Le revenu minimum universel en 1795
Publié le 9 mars 2016. Par La rédaction de Books.
Ivan Yermenyov, The Singing Beggars
Les sénateurs ont débattu, ce mercredi, de la possibilité d’instaurer un revenu minimum universel. Cette somme fixe, permettant un niveau de vie suffisant, et accessible sans condition de revenu ou d’activité, a un précédent resté célèbre : le Speenhamland Act.
L’histoire commence en 1795, quand les juges de paix du comté de Berkshire, en Angleterre, mettent en place « un revenu minimum indexé sur le coût de la vie ». Cette allocation accessible à tous les nécessiteux, y compris au travailleur (à concurrence d’un plafond), prend en compte la dimension de la famille et le prix du pain, rappelle Jacques Rodriguez dans Le Pauvre et le sociologue. Elle repose sur l’idée d’un « droit de vivre ». Les magistrats du Berkshire n’agissent pourtant pas par idéalisme. Face à une situation économique dégradée par la guerre et les mauvaises récoltes, ils cherchent à éviter la multiplication des émeutes de la faim et le risque de révolution. L’impôt des pauvres, une taxe levée jusqu’alors pour subvenir aux anciennes formes d’assistance, sert à financer le nouveau système.
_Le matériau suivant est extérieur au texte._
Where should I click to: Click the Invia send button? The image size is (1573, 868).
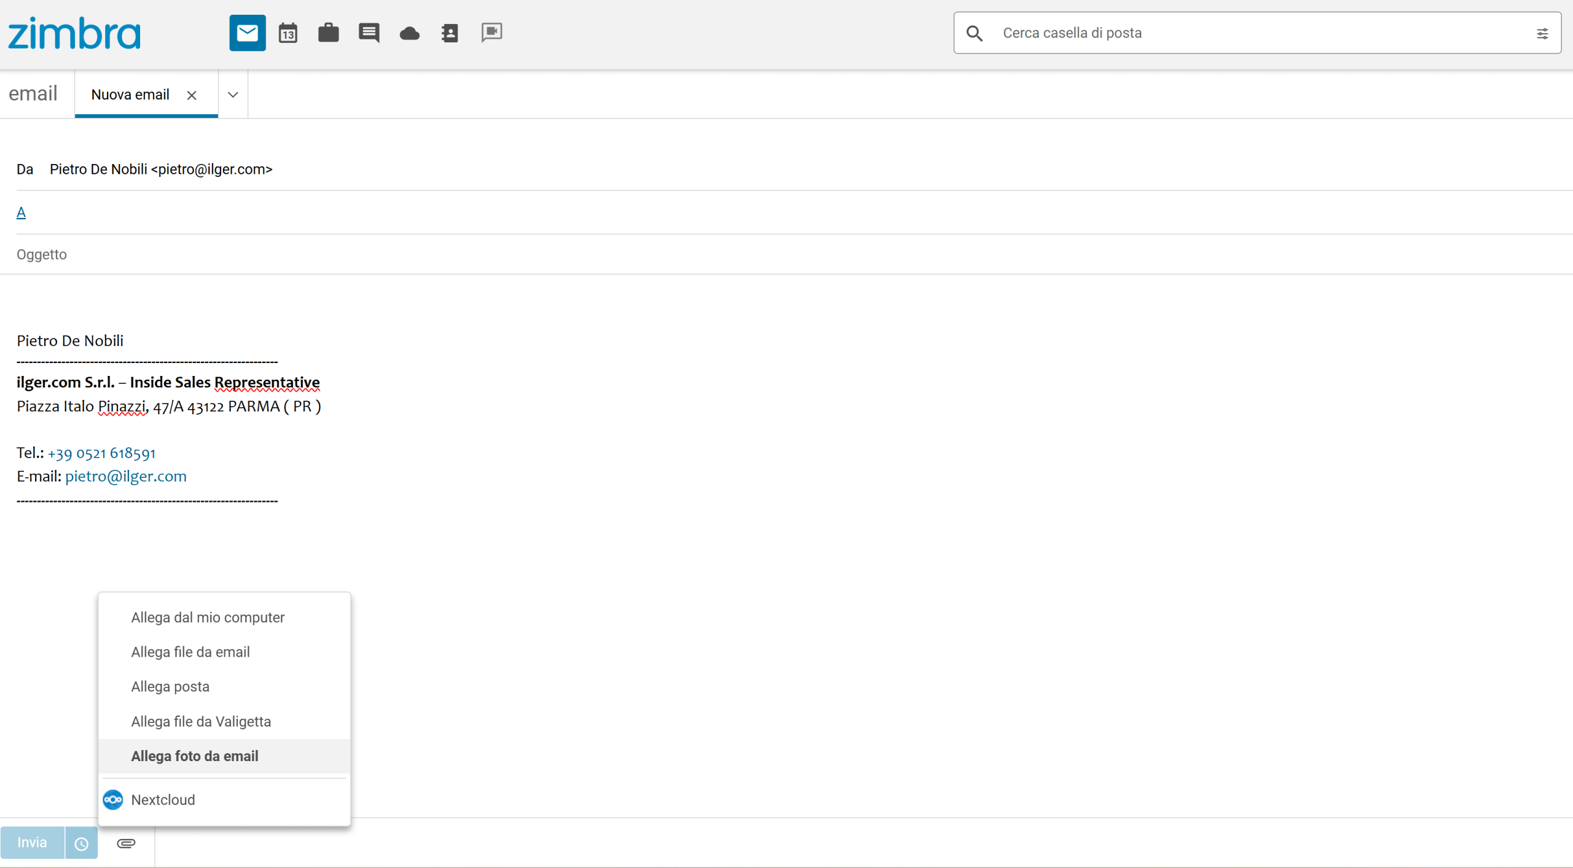point(32,842)
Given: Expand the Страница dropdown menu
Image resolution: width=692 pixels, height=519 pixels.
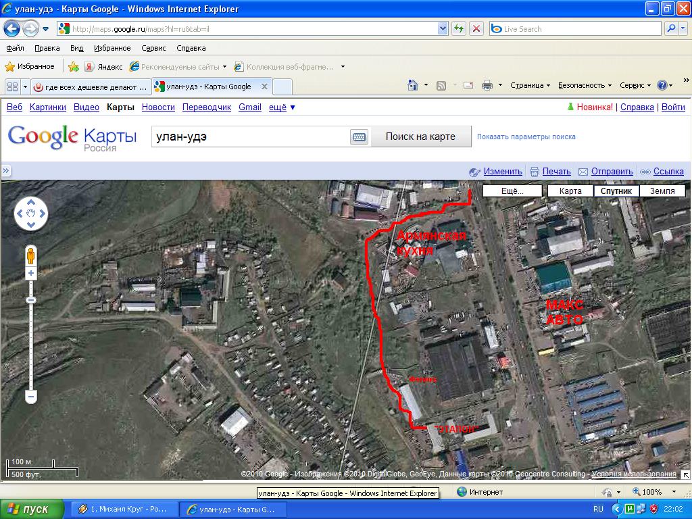Looking at the screenshot, I should coord(530,85).
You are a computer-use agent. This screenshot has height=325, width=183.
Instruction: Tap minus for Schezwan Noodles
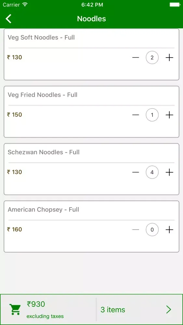136,172
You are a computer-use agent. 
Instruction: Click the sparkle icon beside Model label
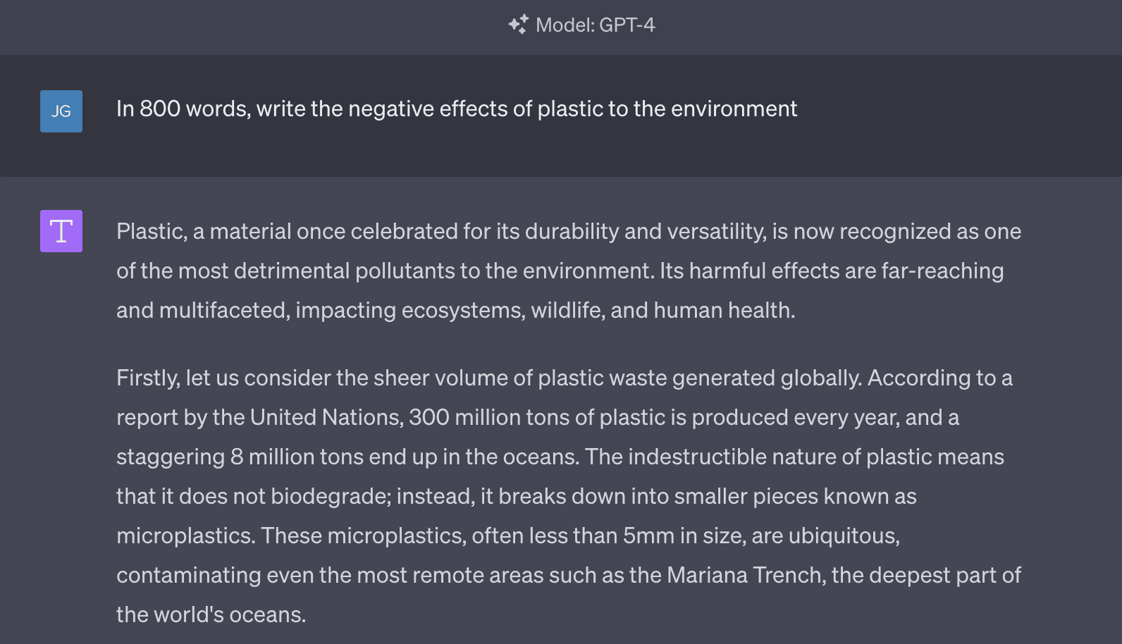pos(519,25)
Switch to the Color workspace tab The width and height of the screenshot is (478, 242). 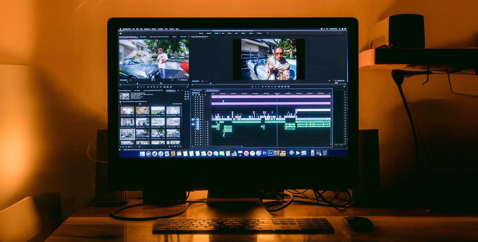tap(223, 33)
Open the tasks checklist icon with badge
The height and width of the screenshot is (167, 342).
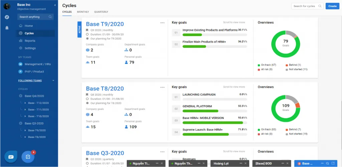coord(28,156)
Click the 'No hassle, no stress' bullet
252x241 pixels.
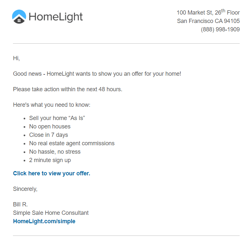pos(55,152)
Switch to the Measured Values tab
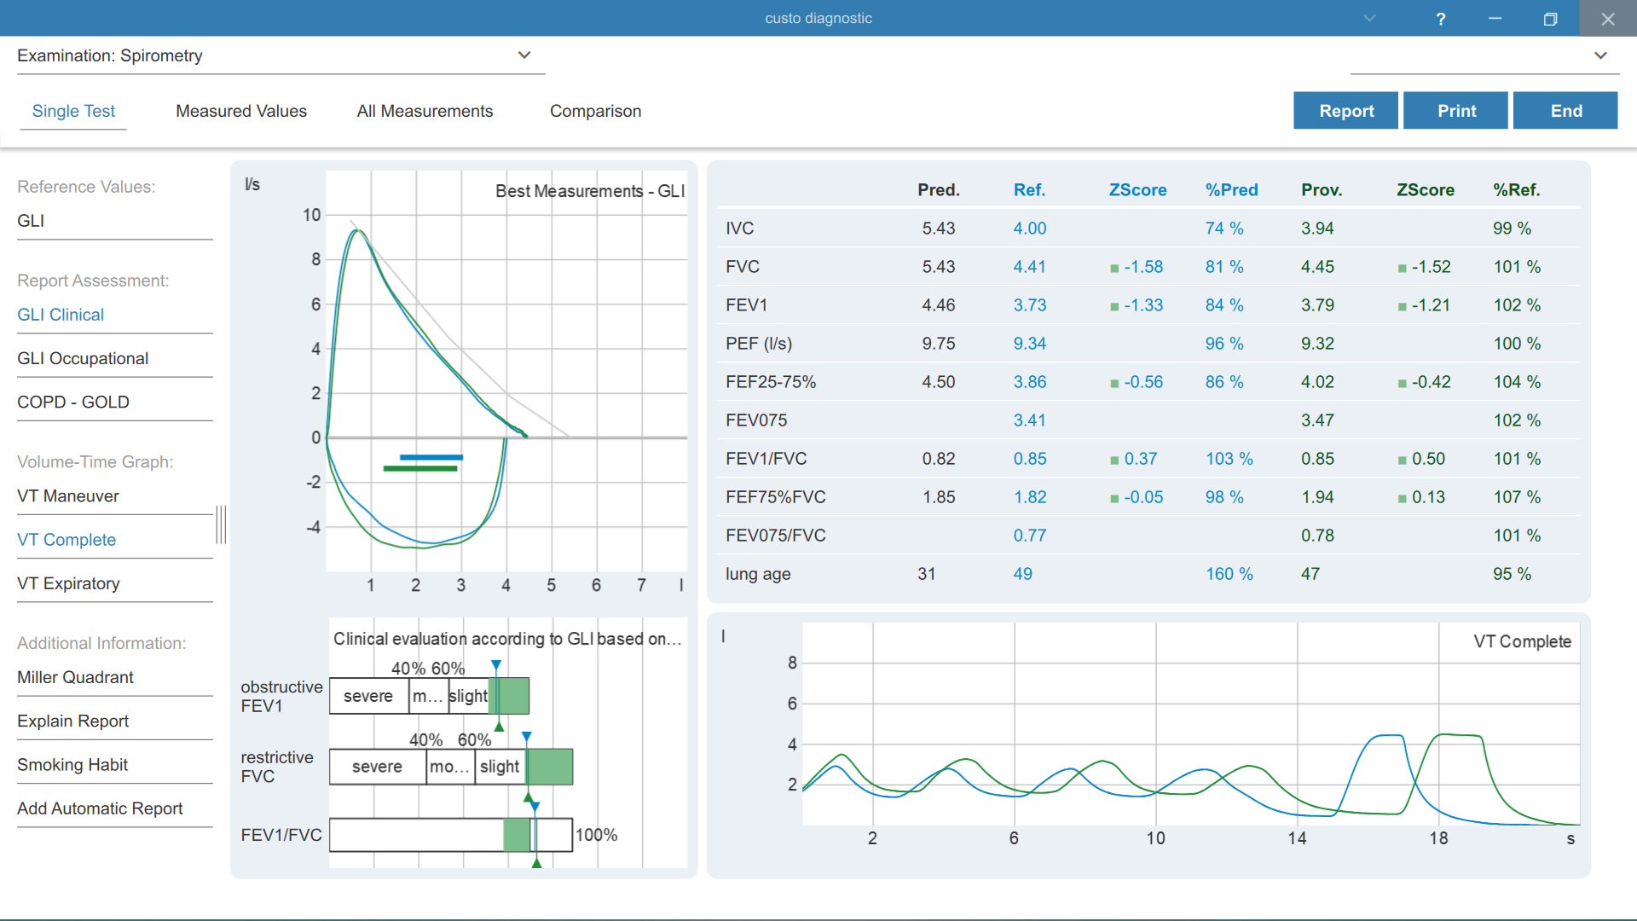The width and height of the screenshot is (1637, 921). [x=241, y=111]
Dans les années qui suivent, de nombreux comtés imitent le Berkshire. En 1796, le Premier ministre William Pitt envisage même d’étendre la mesure à toute l’Angleterre. Une proposition qui déchaîne les passions. Le Speenhamland Act est l’antithèse du modèle libéral en vogue à l’époque. Des penseurs comme Morton Eden, Jeremy Bentham et Thomas Malthus sont vent debout contre cette mesure. Ils affirment que cela incite les employeurs à fixer les salaires au-dessous du juste prix, mais surtout que ce revenu inconditionnel détruit la valeur travail et encourage l’assistanat. Malthus va même plus loin : le dispositif n’aide pas les pauvres, il les crée, notamment en incitant les démunis à se marier plus jeunes et à avoir plus d’enfants. Le Speenhamland Act finira par être abrogé en 1834 pour faire place à un système conditionnant l’aide à l’activité.
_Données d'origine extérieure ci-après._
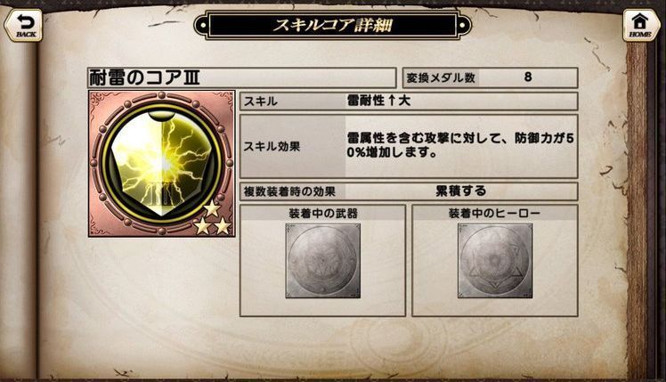Select the empty equipped weapon slot
The image size is (666, 382).
323,261
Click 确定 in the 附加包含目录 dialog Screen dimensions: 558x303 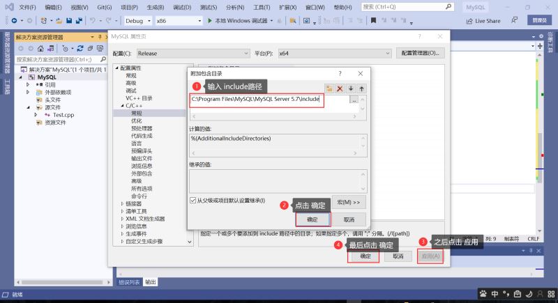[x=312, y=219]
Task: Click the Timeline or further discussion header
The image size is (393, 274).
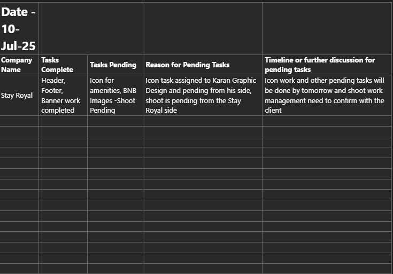Action: (327, 65)
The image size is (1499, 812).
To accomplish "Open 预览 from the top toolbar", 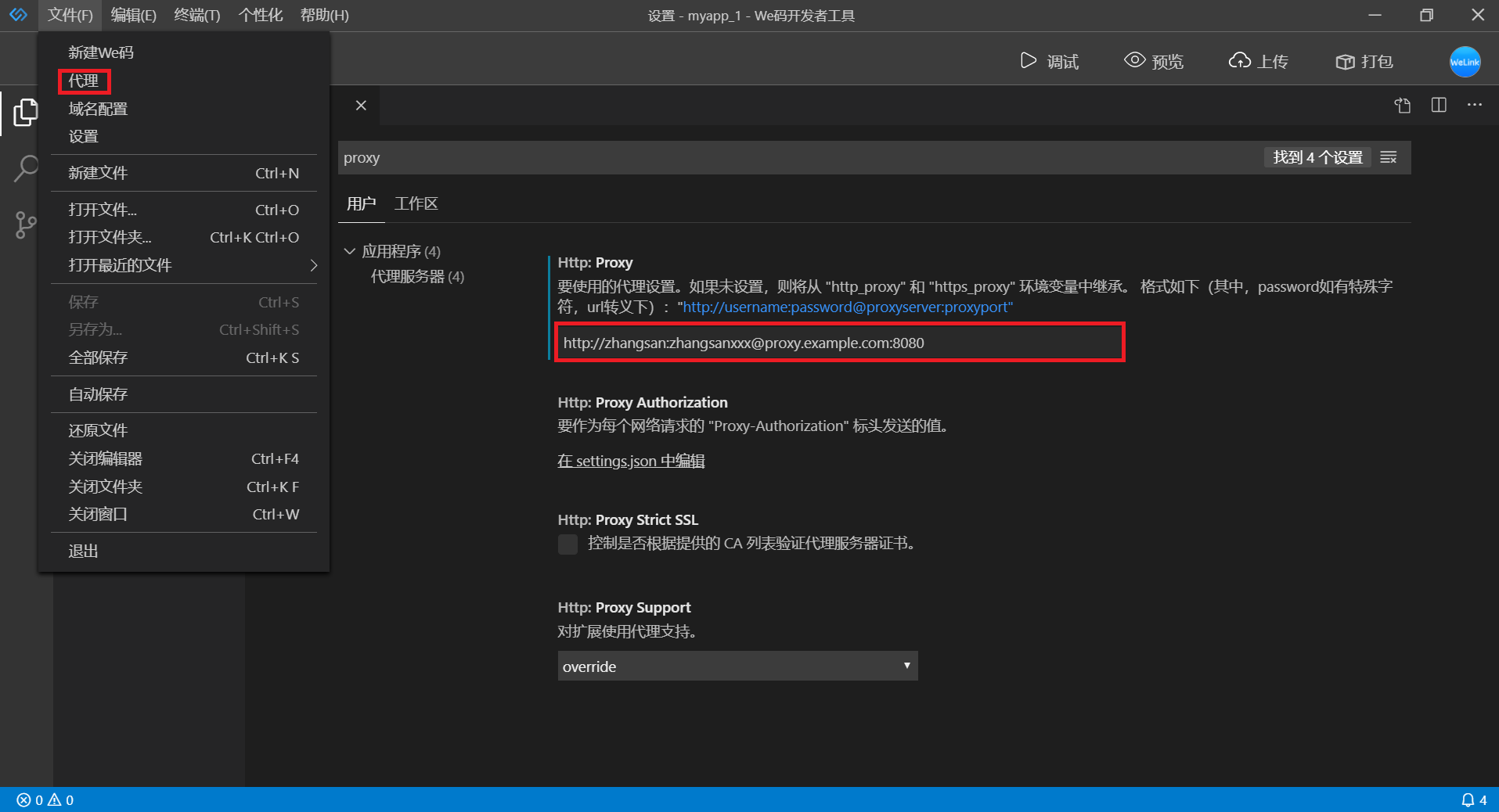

Aujourd’hui, les défenseurs du revenu universel « ont repris le flambeau du Speen », assurent les universitaires belges Yannick Vanderborght et Philippe Van Parijs dans L’Allocation universelle. Mais, connaissant la fin de l’histoire, ils s’efforcent d’en éviter les défauts : plus question de définir un plafond, mais un plancher de ressources, pour s’assurer que « le travail paie ».